The last 12 months have been an experience analogous to being lured away by the offer of gainful employment only to realize the condition of enslavement. A job that Just. Would. Not. End; nor steer around every gaping pot hole, glitch or mishap. In that time, my “home entertainments” dwindled down to the level required to keep me off a line-up for manslaughter and I certainly had no time to blog about it. Even today I have to start figuring out our vegetable offering for Thanksgiving Day. I can’t wait to get back with my Brooklyn Family__ now that the waters have receded!
There have been bright spots, I got to go to New York State Sheep and Wool Festival this year. It was wonderful, visual overload. I went with one mission: to replace a wood crochet hook for my sister and get some wool fiber to dye and spin. But before that happened, I found myself in the fiber/ fabric closet looking at yarn goods I had completely forgotten while wandering in the desert of my late misfortune. With Yom Kippur approaching (no kidding, I thought of Yom Kippur!) I decided to atone for the unused yarn by actually knitting a sweater. This is it:
The pattern is straight from “Knitting Without Tears” by Elizabeth Zimmerman, I clearly remember visiting the book at the Brown University bookstore when I was a student at RISD. I’d probably read most of it, agonizing before finally plunking down… wait for it… $3.95 for the paperback published by Charles Scribner’s Sons and it took me a long time to actually use her method unalloyed (my faith was small back then). I was captured by top down construction for a long time (still am), Barbara Walker’s “Knitting From the Top” was available in our public library at home.
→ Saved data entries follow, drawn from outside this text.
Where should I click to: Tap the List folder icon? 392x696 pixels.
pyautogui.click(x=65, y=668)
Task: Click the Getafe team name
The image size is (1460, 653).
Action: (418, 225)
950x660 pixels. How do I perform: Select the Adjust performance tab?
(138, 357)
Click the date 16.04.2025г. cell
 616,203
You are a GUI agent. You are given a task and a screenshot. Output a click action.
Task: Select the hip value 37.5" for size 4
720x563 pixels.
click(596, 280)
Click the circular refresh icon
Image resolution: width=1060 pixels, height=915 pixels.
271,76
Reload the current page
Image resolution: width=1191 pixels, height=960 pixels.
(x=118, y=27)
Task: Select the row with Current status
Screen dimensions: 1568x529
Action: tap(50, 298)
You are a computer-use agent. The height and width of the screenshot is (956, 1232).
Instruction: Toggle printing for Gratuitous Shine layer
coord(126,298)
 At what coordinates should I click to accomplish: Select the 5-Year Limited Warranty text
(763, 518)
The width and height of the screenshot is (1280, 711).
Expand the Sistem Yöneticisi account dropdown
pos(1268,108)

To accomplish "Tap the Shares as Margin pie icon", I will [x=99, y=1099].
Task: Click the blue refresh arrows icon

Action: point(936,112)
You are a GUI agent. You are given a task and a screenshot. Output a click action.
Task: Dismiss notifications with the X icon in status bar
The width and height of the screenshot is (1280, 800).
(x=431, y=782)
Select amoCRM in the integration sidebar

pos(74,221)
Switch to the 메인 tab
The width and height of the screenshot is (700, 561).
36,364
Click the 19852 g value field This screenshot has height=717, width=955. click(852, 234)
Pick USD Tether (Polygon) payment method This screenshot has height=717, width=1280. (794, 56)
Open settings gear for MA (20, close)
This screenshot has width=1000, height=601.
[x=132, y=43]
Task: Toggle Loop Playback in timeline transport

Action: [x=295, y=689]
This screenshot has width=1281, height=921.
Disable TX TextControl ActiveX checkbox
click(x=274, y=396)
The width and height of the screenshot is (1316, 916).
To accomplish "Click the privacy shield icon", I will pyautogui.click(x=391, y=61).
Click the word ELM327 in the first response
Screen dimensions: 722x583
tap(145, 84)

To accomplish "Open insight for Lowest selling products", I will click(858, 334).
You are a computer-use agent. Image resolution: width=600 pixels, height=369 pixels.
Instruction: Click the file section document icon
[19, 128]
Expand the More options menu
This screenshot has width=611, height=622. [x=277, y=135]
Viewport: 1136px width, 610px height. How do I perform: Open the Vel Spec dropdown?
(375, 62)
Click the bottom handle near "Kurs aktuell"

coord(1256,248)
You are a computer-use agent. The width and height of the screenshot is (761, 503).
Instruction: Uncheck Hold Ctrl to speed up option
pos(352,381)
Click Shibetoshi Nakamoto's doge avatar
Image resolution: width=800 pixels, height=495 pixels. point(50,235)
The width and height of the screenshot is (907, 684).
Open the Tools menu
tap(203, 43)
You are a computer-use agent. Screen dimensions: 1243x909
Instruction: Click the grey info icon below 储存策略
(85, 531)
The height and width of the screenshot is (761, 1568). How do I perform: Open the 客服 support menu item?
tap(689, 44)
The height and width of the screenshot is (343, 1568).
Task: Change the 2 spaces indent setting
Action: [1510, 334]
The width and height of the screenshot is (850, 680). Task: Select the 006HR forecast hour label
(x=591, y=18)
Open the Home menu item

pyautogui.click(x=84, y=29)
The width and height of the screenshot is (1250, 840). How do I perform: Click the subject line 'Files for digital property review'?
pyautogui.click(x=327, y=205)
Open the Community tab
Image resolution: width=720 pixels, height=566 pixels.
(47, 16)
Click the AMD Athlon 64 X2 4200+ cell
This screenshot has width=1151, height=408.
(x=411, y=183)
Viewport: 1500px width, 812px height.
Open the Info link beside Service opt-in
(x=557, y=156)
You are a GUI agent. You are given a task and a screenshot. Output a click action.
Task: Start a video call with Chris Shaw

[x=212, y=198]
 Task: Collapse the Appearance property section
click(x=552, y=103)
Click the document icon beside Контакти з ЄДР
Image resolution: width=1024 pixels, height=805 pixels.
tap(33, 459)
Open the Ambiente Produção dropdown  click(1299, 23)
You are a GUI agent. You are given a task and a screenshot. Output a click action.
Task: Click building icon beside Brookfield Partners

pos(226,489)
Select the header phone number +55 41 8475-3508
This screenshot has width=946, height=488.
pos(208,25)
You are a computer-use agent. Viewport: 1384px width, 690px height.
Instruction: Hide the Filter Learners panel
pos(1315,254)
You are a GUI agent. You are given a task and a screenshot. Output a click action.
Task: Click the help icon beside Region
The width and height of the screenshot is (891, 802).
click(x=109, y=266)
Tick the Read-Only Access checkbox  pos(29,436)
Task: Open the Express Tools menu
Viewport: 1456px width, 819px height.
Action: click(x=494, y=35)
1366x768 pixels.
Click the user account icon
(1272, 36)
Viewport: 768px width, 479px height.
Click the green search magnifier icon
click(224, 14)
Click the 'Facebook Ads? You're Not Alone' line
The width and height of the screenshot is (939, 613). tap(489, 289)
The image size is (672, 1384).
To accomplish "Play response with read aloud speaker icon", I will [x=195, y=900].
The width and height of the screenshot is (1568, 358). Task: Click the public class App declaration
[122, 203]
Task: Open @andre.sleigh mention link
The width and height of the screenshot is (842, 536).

I was able to observe with this project that one stumbling block to using up what’s already here is getting tangled in design decisions. I can be snared by a false sense that there is a perfect manifestation for the material and only that absolutely right design will do. I forget that once anyTHING is gone (yarn, buildings), I forget my sense of it’s former state, which for yarn is all about potential. Perhaps a better way to think about some beautiful wool, what’s referred to as yarn porn, is to remember the dialogue can be expanded on. The quality that is so heart melting can be extracted, reproduced and refined in the next project. That’s what working in series is all about and the way a body of work develops.Have to say though,I would have a hard time doing anything with this gorgeous stuff. Could it be it’s just for staring at?
With this sweater, all I really wanted was to be able to wear it to Sheep & Wool. My memory of past Sheep&Wools was my inspiration:
I didn’t want it to have a collar that would add extra bulk around the neck if it had to go under a jacket and I liked this style that’s mostly unbuttoned but not allowed to flap or fall off. Both yarns are my own hand spun, the yellow was an off white wool that I dyed for the project. There wasn't enough of either for a whole sweater from each, besides I get more fun by adding more color. The buttons are from the stash vintage, found by my dear Madeline who has the patience to stop at garage sales sometimes and a last minute choice. The sleeves are long enough to not get wet when I wash my hands.